No es casualidad que los tres escritores más grandes, Dante, Cervantes y Shakespeare, escribiesen desde la inmensa amargura de ver cómo la política se derrumbaba. Dante, tras unos prometedores inicios en el gobierno de Florencia, fue perdiendo la fe en unos y otros y acabó exiliado, militando en un partido formado exclusivamente por sí mismo. Dijo (y tal vez creyó) que cruzaba el infierno, el Purgatorio y el Paraíso por Beatriz, pero el lector percibe que escapa, sobre todo, de una política chata y de unos funcionarios y unos clérigos corruptos. Aunque le dan lástima, le consuela encontrárselos -a los mentirosos, a los ladrones, a los egoístas, a los sembradores de división, a los traidores- a cada cual en su sitio.
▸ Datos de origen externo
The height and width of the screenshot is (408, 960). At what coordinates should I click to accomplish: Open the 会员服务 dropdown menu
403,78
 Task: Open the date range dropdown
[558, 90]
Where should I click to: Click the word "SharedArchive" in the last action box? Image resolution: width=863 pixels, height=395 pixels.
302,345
Don Quijote pierde la cabeza leyendo novelas de caballería, en los laberintos del deseo, aunque cualquier lector nota que la melancolía de su aventura se debe, más que nada, a que los ideales nobles han dejado de tener cabida en el mundo. A quien todavía sueña en sostenerlos se le considera un desequilibrado. Don Quijote es una sátira que es, entre carcajada y carcajada, una elegía pública y moral.
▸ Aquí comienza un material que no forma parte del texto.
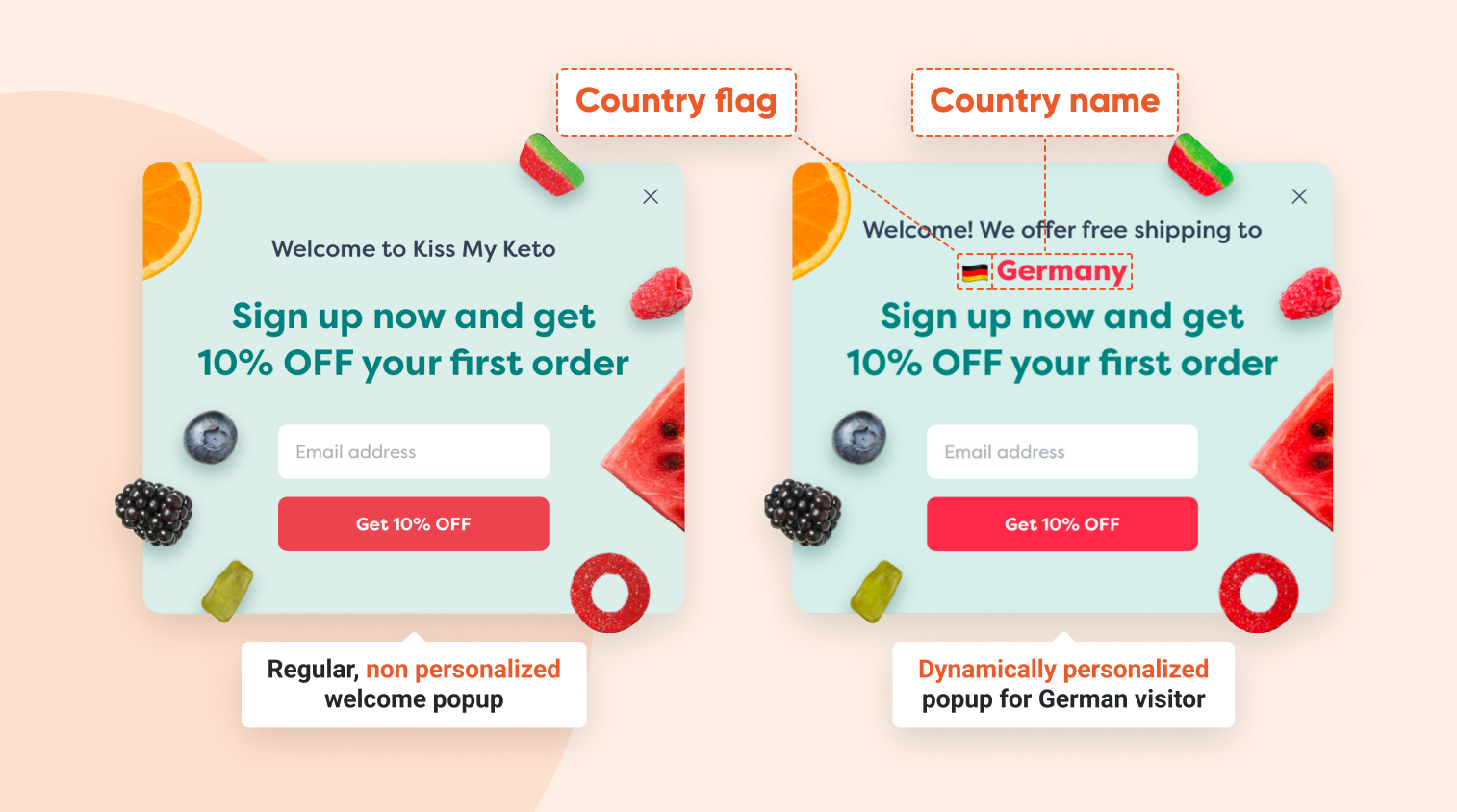Click the raspberry image on the left popup
Image resolution: width=1457 pixels, height=812 pixels.
[661, 293]
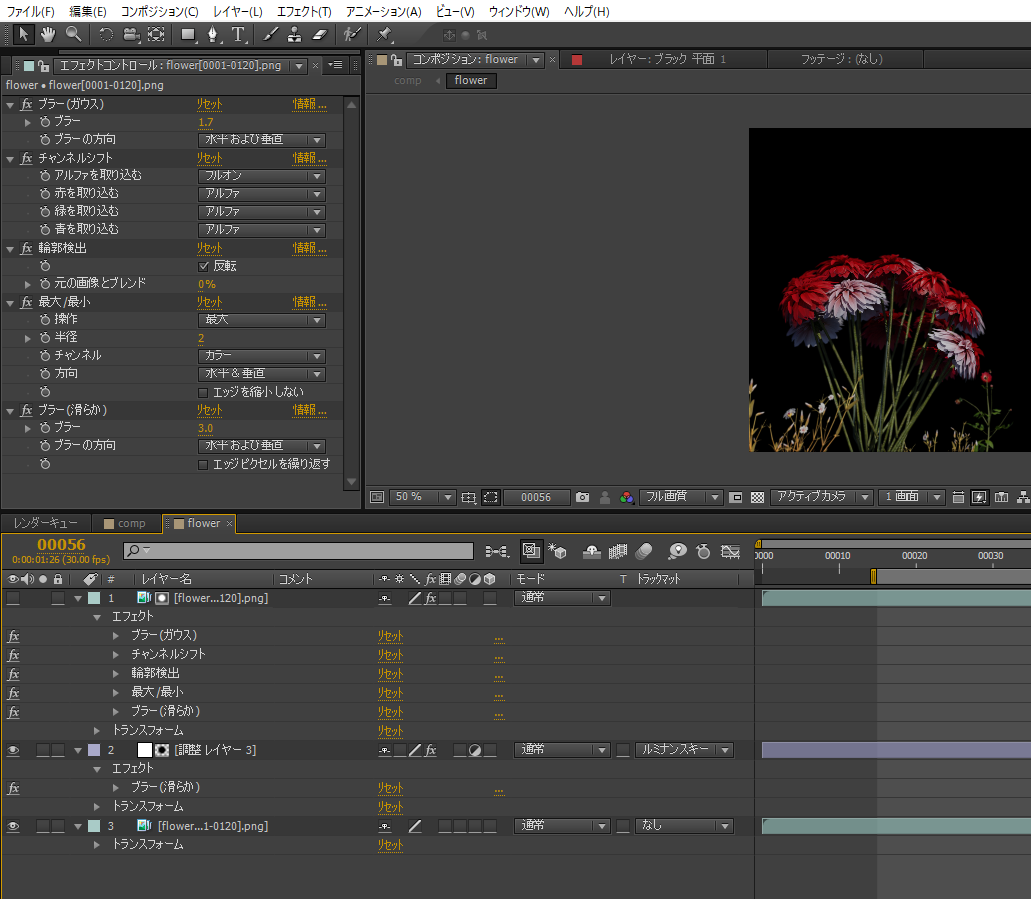Select the Zoom magnifier tool
This screenshot has height=899, width=1031.
73,34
A Shakespeare no le entiende quien ignora su profunda hostilidad hacia la modernidad, que le atacó por la espalda. No sólo es que en Inglaterra se persiguiese a sangre y fuego a sus parientes y amigos católicos. Shakespeare fue un amante despechado del viejo orden y jamás dejó de criticar, más o menos veladamente, la concepción maquiavélica del Estado. Le resultaba inconcebible que el rey no estuviese sometido a principios superiores, como para nosotros ahora que el Estado de Derecho no impere sobre el sentimentalismo, la demagogia y los conchabeos.
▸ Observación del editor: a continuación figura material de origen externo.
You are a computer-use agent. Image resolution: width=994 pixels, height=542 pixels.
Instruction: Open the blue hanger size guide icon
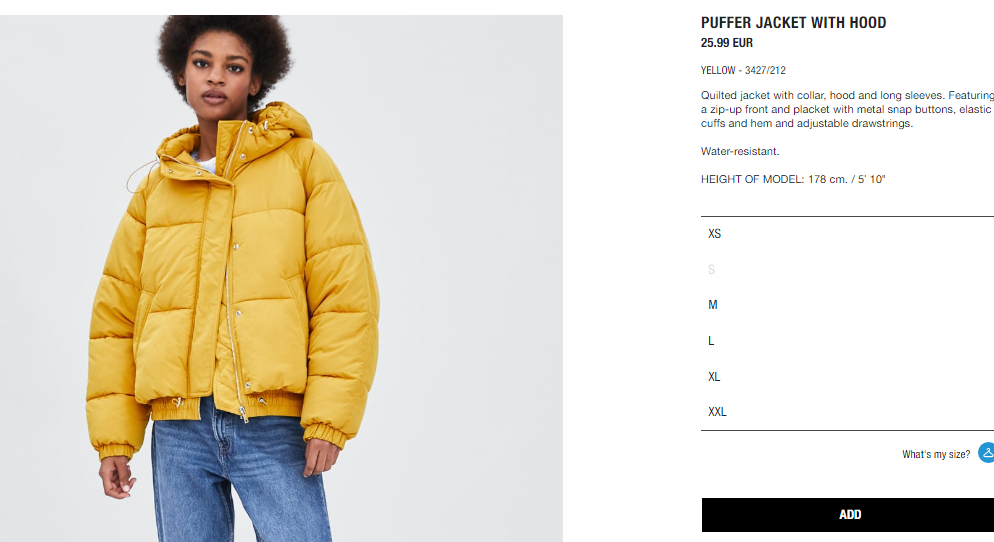986,453
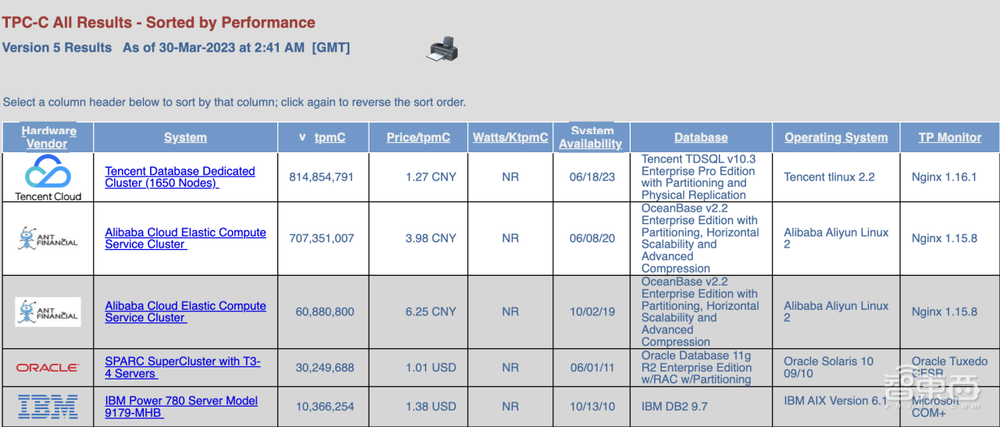Sort by TP Monitor column header

tap(950, 138)
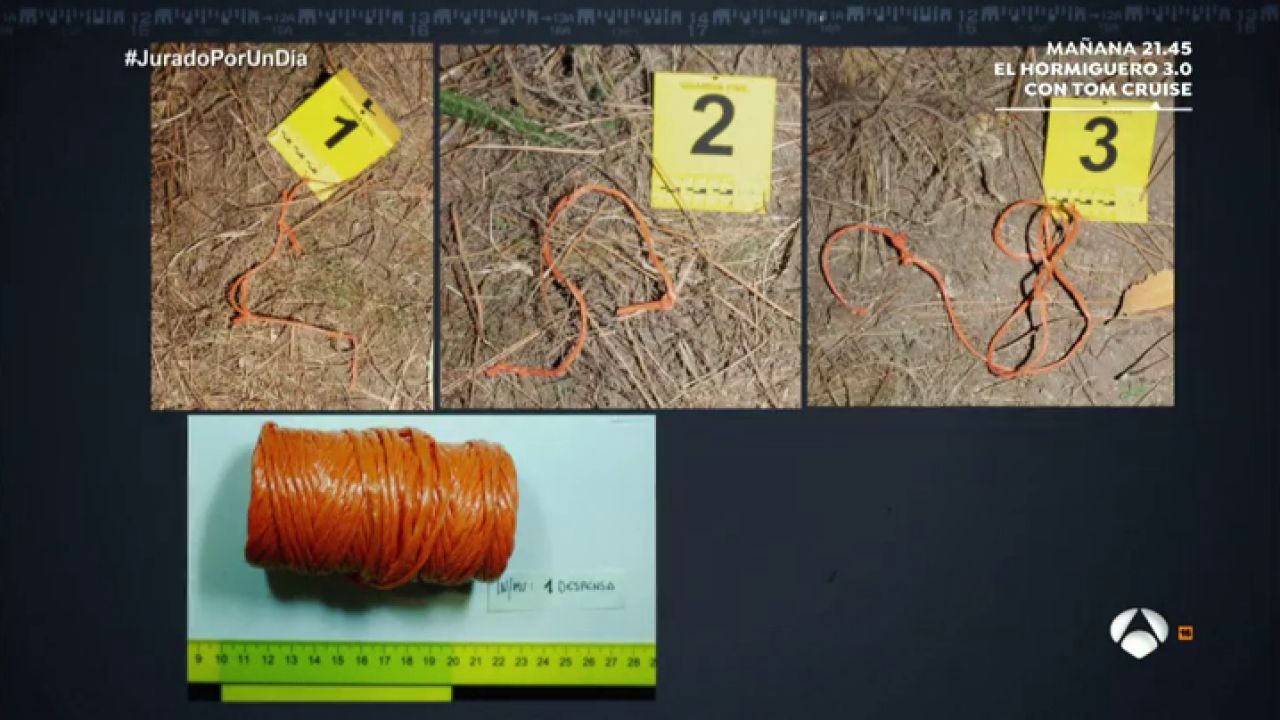
Task: Click the dried leaf in the third photo
Action: (x=1150, y=294)
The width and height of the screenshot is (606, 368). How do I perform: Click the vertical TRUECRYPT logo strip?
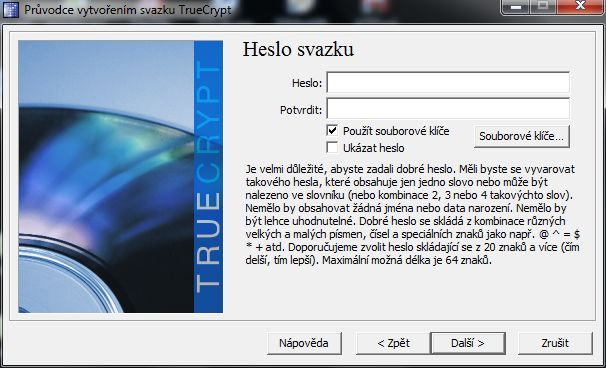point(208,177)
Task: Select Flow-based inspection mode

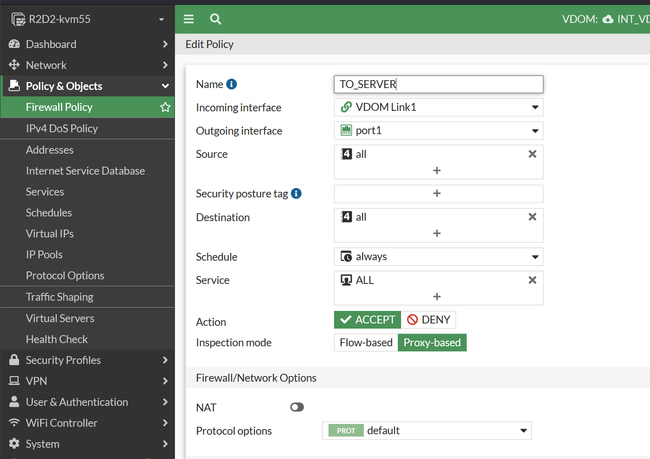Action: [x=365, y=343]
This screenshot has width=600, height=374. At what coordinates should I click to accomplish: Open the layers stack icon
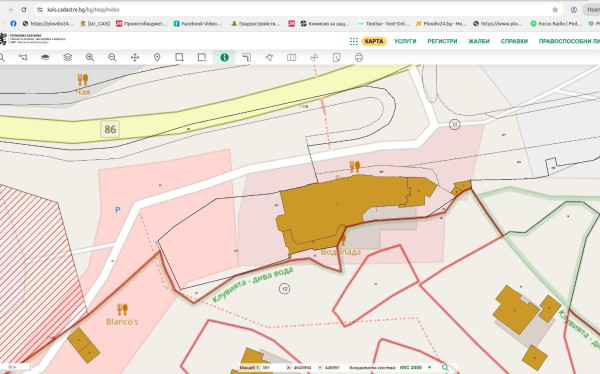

Lo que ocurre en Cataluña, la indefensión de la nación española, la irrisión de la Constitución y las ofertas de tres por dos de indultos electorales me dejan en un estado de ánimo que me permite entender, salvando las distancias, a Dante recorriendo los círculos del Averno o a Don Quijote evocando tiempos de mayor gallardía o a Shakespeare prediciendo el ruido y la furia del cuento contado por un idiota donde inexorablemente desemboca tanta rebelión gratuita, mimética y desbocada. No podré escribir unas obras incorruptibles para contraatacar, como hicieron ellos, pero los encantadores no podrán quitarme ni el ánimo ni el esfuerzo ni el placer contestario de leer a los tres grandes, que sabían de qué hablamos.